▸ **WHAT YOU HAVE TO DO**:
Nothing but an exact copy is wanted here: the line with "You are a computer-use" and all the lines that follow it in the entries below.

+++ EXCERPTED DATA +++

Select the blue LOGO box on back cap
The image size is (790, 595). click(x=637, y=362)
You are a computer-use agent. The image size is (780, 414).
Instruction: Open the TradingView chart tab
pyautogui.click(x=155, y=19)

+++

▸ **SOLUTION FOR THIS EXERCISE**:
You are a computer-use agent. The image size is (780, 414).
Instruction: Open the TradingView chart tab
pyautogui.click(x=155, y=19)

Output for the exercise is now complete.